Why did you decide to switch to medicine?
More of really falling in love with this career rather than not enjoying my previous one. A long story, but suffice it to say it was a fun and good career. I am very early in my training, but so far, I'm enjoying it.
And to the original poster:
Also, as many people have pointed out, you can't hold up a fantasy ideal and expect that to be your reality. Saying you'll be the next startup millionaire after finding a group of geniuses burning the midnight oil for a few years is like telling someone to go into medicine so they can get that integrated plastics spot at Harvard and then they'll become the Surgeon General after a few years.
It doesn't work that way. You have to look at what the majority of people do with a coding background. Someone suggested this before in this thread, which I thought is an amazing idea. Go pick an open source app, like Firefox or maybe a linux app or a distribution - look at all the open bugs there are, and go fix a bunch of them for the next six months. See how you enjoy that. I
did enjoy things like that, hence I was happy in my previous career. But it's a far cry from the abstract math algorithms that you learn in school, or the fantasy of the exciting collaborative environmental of a garage-startup.

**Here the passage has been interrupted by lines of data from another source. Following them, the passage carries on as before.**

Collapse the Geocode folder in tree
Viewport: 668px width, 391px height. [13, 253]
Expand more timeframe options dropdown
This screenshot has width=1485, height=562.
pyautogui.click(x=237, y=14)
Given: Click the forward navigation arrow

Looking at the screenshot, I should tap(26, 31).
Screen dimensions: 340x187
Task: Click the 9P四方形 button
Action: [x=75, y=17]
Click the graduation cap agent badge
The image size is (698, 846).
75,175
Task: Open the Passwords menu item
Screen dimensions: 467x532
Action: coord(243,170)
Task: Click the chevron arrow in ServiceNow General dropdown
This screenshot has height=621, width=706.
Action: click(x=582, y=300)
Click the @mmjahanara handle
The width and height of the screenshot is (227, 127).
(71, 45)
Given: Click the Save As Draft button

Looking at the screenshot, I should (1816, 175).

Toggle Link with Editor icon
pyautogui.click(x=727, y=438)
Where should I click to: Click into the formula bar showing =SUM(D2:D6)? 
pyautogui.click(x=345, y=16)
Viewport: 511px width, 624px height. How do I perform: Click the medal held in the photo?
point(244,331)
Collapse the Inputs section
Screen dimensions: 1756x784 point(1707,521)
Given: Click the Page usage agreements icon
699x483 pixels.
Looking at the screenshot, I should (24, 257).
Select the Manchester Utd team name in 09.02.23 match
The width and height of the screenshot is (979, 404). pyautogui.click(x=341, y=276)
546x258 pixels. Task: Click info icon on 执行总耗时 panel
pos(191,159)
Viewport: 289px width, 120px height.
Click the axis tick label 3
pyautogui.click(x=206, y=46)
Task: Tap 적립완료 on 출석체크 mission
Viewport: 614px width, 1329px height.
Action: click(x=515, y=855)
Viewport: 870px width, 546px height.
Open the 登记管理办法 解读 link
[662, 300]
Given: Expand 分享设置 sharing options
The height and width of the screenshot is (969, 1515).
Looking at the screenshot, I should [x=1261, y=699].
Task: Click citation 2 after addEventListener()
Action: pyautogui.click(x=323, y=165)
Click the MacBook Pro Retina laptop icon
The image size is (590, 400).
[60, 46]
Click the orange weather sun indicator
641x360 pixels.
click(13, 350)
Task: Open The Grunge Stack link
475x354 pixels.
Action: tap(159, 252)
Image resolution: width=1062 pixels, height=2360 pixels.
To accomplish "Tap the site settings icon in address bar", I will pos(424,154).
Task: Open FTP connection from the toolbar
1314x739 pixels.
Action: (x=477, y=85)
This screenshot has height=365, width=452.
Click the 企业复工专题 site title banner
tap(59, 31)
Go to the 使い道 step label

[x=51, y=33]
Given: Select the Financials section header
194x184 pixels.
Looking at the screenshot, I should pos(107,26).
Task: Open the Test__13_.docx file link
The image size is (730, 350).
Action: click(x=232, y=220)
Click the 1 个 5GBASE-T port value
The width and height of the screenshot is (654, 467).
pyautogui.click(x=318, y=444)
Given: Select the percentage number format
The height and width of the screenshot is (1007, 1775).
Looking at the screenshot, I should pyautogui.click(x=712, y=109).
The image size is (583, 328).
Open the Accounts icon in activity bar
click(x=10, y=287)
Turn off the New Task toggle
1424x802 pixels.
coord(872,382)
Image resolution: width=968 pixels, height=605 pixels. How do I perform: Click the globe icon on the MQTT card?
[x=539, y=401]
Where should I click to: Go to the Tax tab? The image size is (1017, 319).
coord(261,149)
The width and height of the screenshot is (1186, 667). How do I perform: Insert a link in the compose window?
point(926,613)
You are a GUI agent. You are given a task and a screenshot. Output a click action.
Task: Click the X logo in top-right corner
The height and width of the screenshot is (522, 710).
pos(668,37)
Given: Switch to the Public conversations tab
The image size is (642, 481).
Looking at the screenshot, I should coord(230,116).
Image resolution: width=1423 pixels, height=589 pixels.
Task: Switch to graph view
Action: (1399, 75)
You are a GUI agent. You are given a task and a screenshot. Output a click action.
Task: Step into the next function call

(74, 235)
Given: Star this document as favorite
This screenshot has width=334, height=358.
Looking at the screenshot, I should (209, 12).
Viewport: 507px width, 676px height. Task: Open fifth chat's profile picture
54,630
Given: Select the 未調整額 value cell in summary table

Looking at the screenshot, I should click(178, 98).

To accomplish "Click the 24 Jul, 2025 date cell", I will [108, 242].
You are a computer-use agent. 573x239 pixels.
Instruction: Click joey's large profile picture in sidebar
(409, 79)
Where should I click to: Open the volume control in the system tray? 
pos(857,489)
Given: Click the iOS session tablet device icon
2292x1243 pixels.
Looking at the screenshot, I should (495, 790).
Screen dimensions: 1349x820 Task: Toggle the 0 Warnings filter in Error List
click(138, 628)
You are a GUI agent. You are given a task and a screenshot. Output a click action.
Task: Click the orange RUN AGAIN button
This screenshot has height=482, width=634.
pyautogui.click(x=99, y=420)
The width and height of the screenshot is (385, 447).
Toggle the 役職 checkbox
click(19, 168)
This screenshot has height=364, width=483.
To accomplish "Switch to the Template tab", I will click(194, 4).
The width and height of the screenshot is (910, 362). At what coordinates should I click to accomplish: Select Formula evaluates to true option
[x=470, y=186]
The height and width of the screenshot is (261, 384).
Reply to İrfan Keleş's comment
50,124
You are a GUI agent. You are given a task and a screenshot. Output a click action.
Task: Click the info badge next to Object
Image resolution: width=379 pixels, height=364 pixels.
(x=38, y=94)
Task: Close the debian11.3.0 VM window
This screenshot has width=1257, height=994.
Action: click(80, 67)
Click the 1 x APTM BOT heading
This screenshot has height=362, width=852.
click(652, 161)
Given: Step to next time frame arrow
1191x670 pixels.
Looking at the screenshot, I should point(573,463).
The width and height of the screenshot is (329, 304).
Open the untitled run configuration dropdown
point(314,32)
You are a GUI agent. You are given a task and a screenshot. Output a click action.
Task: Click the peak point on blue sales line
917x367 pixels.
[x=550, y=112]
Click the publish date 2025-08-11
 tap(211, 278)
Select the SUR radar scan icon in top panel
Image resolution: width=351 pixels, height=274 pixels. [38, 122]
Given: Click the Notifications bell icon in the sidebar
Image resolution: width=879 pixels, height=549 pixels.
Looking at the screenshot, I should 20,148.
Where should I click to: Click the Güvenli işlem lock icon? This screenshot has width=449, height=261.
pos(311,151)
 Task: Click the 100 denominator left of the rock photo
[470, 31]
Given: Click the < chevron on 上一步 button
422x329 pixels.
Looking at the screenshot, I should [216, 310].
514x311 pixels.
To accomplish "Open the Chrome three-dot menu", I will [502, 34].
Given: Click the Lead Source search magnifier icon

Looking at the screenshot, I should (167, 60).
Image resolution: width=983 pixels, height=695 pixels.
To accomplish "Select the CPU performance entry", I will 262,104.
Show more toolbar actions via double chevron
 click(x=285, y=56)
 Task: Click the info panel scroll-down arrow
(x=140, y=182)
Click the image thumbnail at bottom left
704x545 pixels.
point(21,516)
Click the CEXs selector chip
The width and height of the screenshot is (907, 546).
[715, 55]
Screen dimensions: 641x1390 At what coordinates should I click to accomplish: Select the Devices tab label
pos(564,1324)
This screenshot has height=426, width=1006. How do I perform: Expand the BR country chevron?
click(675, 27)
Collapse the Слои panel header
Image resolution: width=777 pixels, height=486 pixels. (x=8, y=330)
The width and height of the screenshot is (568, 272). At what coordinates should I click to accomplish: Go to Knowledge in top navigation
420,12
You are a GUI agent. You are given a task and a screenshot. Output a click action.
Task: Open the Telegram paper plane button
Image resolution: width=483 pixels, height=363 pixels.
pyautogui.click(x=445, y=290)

This is anecdotal, so please take it with a grain of salt, but most of my friends from college who went out into the more exciting fields like game development are either miserable, or doing something else after a few years of burning out. Working insane to meet a deadline and constantly watching your job because if you fall behind or want better hours, there's always a freshly minted CS grad with fantasies of working on his favorite video game waiting to take your spot....
I was lucky I never had the fantasy and so chose a stable (and hence not very 'exciting') career. My process of developing a cool new algorithm when the need arose was the google search bar. Just check and see if anyone has done and made it available for people to use (hint: they have, and, hint #2: no, you're not smart enough to make it substantially better)....the rest of the time it was aligning text and making sure data integrity was maintained, and going through all the bugs, and testing to make sure criteria were met, merging various versions of code, etc, etc
I am not telling you what to do - I think software engineering is an awesome career. You have to make that decision. But I would just caution that based on reading your post, I don't think you have an accurate depiction of what the day to day life is like for
most people in the field. I would first make sure of that - by the various criteria I and others suggested (esp. the go fix some bugs part), or if those are beyond your technical capabilities, go and add little features to those applications (usually those are easier than debugging since you don't have to understand previous code that may be written at a higher level), and keep working until some of those features are accepted (hint: first time they'll just laugh at your amateurish attempt and reject it outright...but be humble, keep learning, and keep trying).
I hope these help. As I said, I'd be happy to talk more about it. I worked for a while in the industry so I know a little bit about it (though as I've mentioned, not at a place like Google, designing their search algorithm....to do that, don't do software engineering...go get a PhD in math....).